On February 26th, a workshop “Mapping Urban History in the Digital Age” organised by C²DH took place at the University of Luxembourg. The two main themes of the workshop were data modelling, including frameworks of map presentations, and virtual reconstructions with a focus on transmedia storytelling.
The first theme started with a presentation from Taras Nazaruk, who introduced the design of the“Lviv interactive” project, which focuses on how information from different narratives has been merged into the spatial dataset of the town. The next talk, by Steve Kass and Martin Uhrmacher, introduced Villux – the historical atlas of Luxembourg.
Sam Mersch from DHH discussed how toponomastic spatial data can be used to explore historical activities at the level of landscape. Kaarel Sikk introduced how agent-based modelling can be used to model and explore the construction of space by human society. The topic of mapping was continued by Malte Helfer who presented GR-Atlas – the platform of presenting thematic maps of the Greater Region.
The theme moved towards interactive storytelling, with Marleen de Kramer giving an overview of the project of 3D reconstruction of the landscape around the castle of Larochette. Anne Hofmann continued with interactive storytelling as applied in the Lëtzebuerg City Museum exhibitions. Pit Vinandy closed the session with his talk about the virtual reconstruction of historic Luxembourg city centre for social virtual reality platforms, focusing on the latest Pfaffenthal 1867 project.
The last presentation stood out as very different, as the reconstructions were motivated by artistic desire to create and the work was thus unrestricted by academic obligations. It made an excellent introduction to the subsequent discussion about the role of historians in the research and dissemination process, from understanding sources to transmedia storytelling.
Following questions stood out among those discussed:
How much should historians, or academy in general, be involved in the process of digital tool creation?
Although historians have created their own applications for custom database systems and storytelling applications, there is a certain level at which they should be rely on applications and hosting services created for industry. The question was first discussed in relation to GR-Atlas, which is based on AtlasFX software. Malte Helfer explained the reasoning behind requirements for external support – academic project usually don’t (and maybe shouldn’t ) have the capacity for maintenance of complex digital tools.
Pit Vinandy’s story of creating reconstructions of historical center of Luxembourg relies even more on industry and commercial software, as social virtual reality platforms were used as a basic platform. But his story also discussed risks associated with commercial software. The tools might cease working when the business model becomes unsustainable and unpredictable pricing policy might make it suddenly unaffordable.
Should historians pursue maximal factual precision while recreating past events?

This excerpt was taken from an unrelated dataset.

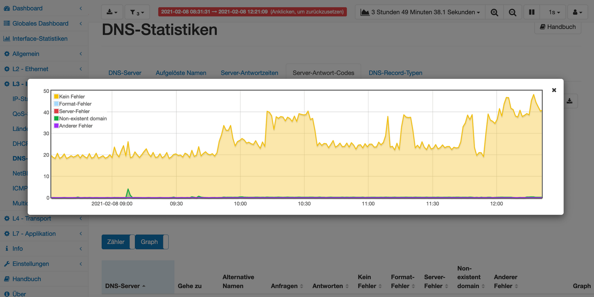594x297 pixels.
Task: Open the filter funnel menu
Action: [137, 12]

Factual precision is central to historical research, but obviously, it has its limits. For example, while virtually reconstructing a house at given point in time, there are a lot of details about which we have no information. Marleen de Kramer discussed an approach in which historical reconstructions also provide access to information about historical accuracy.

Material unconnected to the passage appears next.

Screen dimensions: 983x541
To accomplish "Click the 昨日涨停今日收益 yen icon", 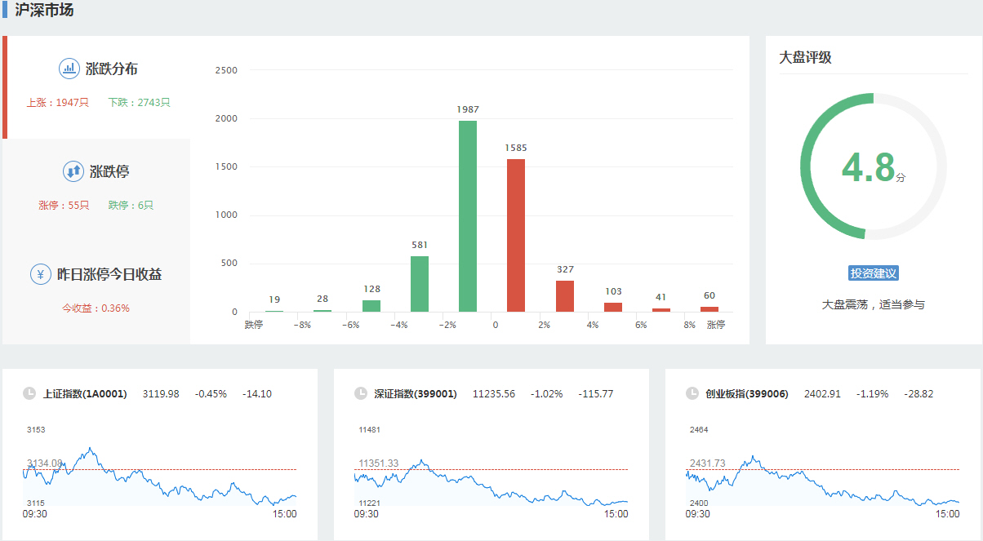I will click(x=41, y=274).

In VR environments, it gets quite complicated. Citing Pit Vinandy, a world interesting for explorative people has to have a fractal-like structure: as you look closer, a new level of detail emerges. Those details could create narratives in a virtual world which did not really happen. We could imagine a house but in a VR world. We would like to add a hole in its wall and a rat in the hole. And the rat would scare somebody. What should be the relation of historians’ work to this level of detail?

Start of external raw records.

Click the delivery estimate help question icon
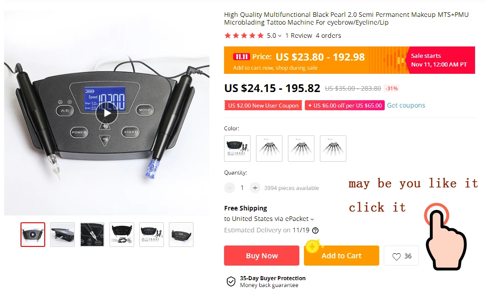This screenshot has height=292, width=486. [315, 231]
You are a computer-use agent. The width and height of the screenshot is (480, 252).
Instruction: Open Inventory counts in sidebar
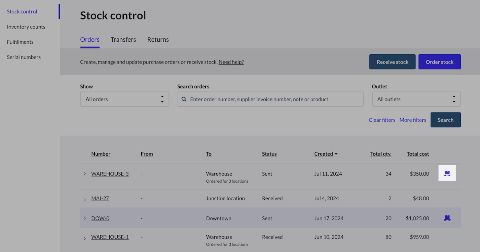(26, 27)
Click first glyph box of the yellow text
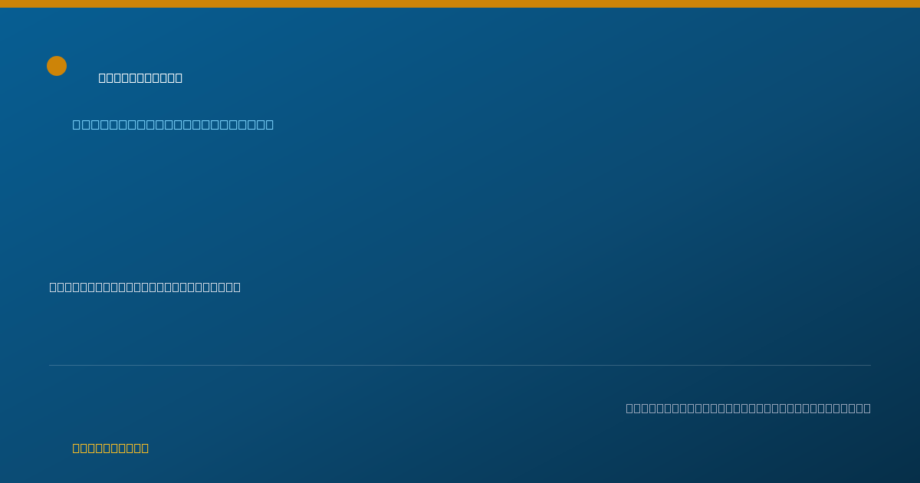920x483 pixels. pyautogui.click(x=77, y=448)
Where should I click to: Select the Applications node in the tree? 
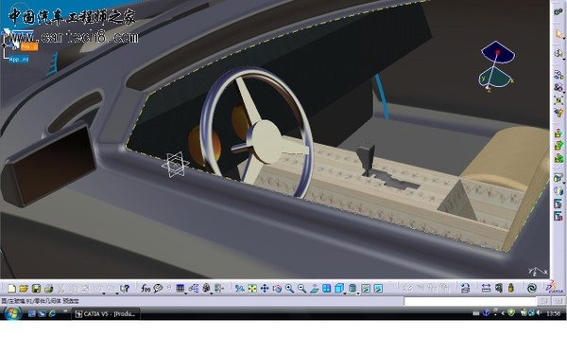(19, 59)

Those question led to a general one of what should be the historian’s role in creating historical reconstructions? There have been different approaches in practice. In several case, an artistic initiative has started the project and historians are responsible for accuracy and details, like in casting of movies or re-enactment events. An alternative has been a factually correct story where narrative is finished by historians and details are implemented by specialists. Are those results essentially different?